Mit dem Einmarsch in die jahrelang umkämpften Gebiete der Ukraine hätte Putin die europäische Sicherheitsarchitektur vernichtet. Steinmeier und seine helfenden Haltungsjournalisten formulieren politisch und historisch betrachtet einen ziemlichen Unsinn, wenn es in der Rede weiter heißt:

„Aber in diesen Tagen geht es noch um mehr: Der Krieg, den Putin gegen die Ukraine führt, ist auch ein Krieg gegen die Einheit Europas. Wir dürfen uns nicht spalten lassen, wir dürfen das große Werk eines einigen Europa, das wir so vielversprechend begonnen haben, nicht zerstören lassen. Es geht in diesem Krieg nicht allein um das Territorium der Ukraine, es geht um den im doppelten Sinne gemeinsamen Grund unserer Werte und unserer Friedensordnung.“

Was die Ukraine mit der „Einheit Europas“ zu tun hat, mit der Europäischen Gemeinschaft, ist schleierhaft, bleibt das alleinige Geheimnis des Bundespräsidenten. Das Narrativ, welches hier neu gestrickt werden soll, ist ziemlich atemberaubend in seiner folgenschweren Verdrehung.

Die europäischen Werte wären die verpflichtende Grundlage, „eine eindeutige Haltung“ zum Ukrainekrieg an den Tag zu legen, so Steinmeier. Deutschland und Europa müssten bereit sein, diese Werte zu verteidigen, für ihre Geltung einzustehen – also explizit auch in der Ukraine.

Und dann ein noch tiefer gehender Satz dieser Rede: Steinmeier ist kurz vor dem Fassanstich in Paderborn endlich dort angekommen, wo er von Anfang an hinwollte:

Für die Verteidigung unserer Werte in der Ukraine müssten wir Deutschen auch bereit sein „empfindliche Nachteile in Kauf zu nehmen“.

Ein geradezu unanständiger Spagat von Paderborns Reliquien-Gebeinen zur zentralen Frage von Steinmeier: „Sind wir dazu bereit?“

Aber zu was? Man will es kaum glauben, aber der Bundespräsident will seine Bevölkerung darauf einstimmen, dass die Sanktionen gegen Russland in Russland zwar kaum eine Wirkung zeigen, aber in Deutschland „heute und in den kommenden Tagen, Wochen und Monaten“ Entbehrungen abfordern werden.
────────
--- IHRE AUFGABEN ---
[A] Beantworten Sie diese Fragen zum Textauszug über Steinmeiers Rede:
(i) Wogegen ist der Krieg, den Putin führt, laut dem Zitat aus der Rede auch gerichtet?
(ii) In welcher Stadt steht laut Text kurz darauf ein Fassanstich an?
(iii) In welchen Zeiträumen fordern die Sanktionen laut dem Zitat des Bundespräsidenten in Deutschland Entbehrungen ab?
[B] Übersetzen Sie diesen Satz aus dem Textauszug über Steinmeiers Rede ins Englische: „Wir dürfen uns nicht spalten lassen, wir dürfen das große Werk eines einigen Europa, das wir so vielversprechend begonnen haben, nicht zerstören lassen.“
[C] Schreiben Sie den Textauszug über Steinmeiers Rede ab dem letzten Satz weiter.

--- DATENAUSZUG ---
────────
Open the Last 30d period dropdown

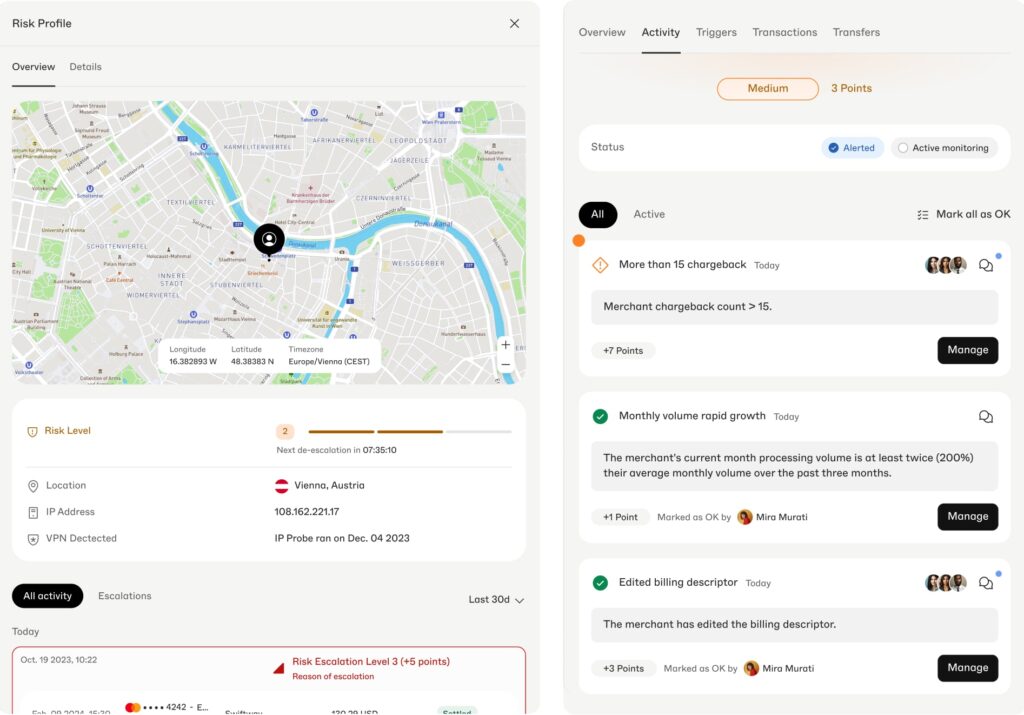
────────
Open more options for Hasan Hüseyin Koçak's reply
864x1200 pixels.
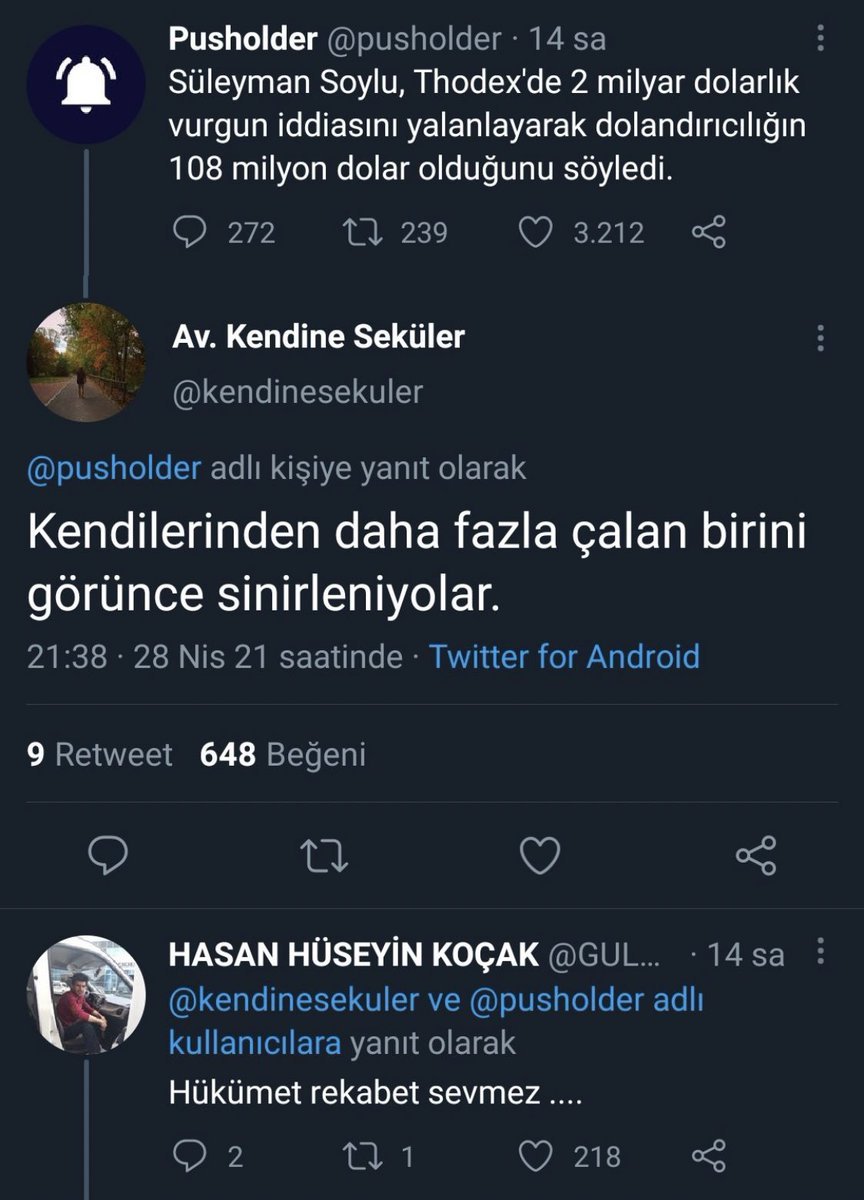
────────
--- LÖSUNGEN ---
[A]
(i) Gegen die Einheit Europas.
(ii) In Paderborn.
(iii) „heute und in den kommenden Tagen, Wochen und Monaten“

[B] We must not allow ourselves to be divided; we must not allow the great work of a united Europe, which we began so promisingly, to be destroyed.

[C]
Um zu verstehen, was hier passiert, muss man es in aller Deutlichkeit aussprechen:

Dieser große sozialdemokratische Spalter aus Schloss Bellevue gibt mit seinem unheilvollen Geschwätz von europäischen Werten, die im Donbass zu verteidigen sind, den Ausputzer für eine desaströse Außen- wie Innenpolitik der Ampelregierung – was wiederum ein umfassender Missbrauch des Amtes ist.

Angesichts des umfassenden Zerstörungswerkes der deutschen Politik der letzten beiden Jahrzehnte an der europäischen Einheit, wiegt die Axt, die Steinmeier jetzt an diese Einheit legt, besonders schwer. Nein, das Schicksal der Ukraine, so grausam es für so viele Ukrainer ist, es ist keineswegs und schon gar nicht bedingungslos an das Schicksal Europas gebunden.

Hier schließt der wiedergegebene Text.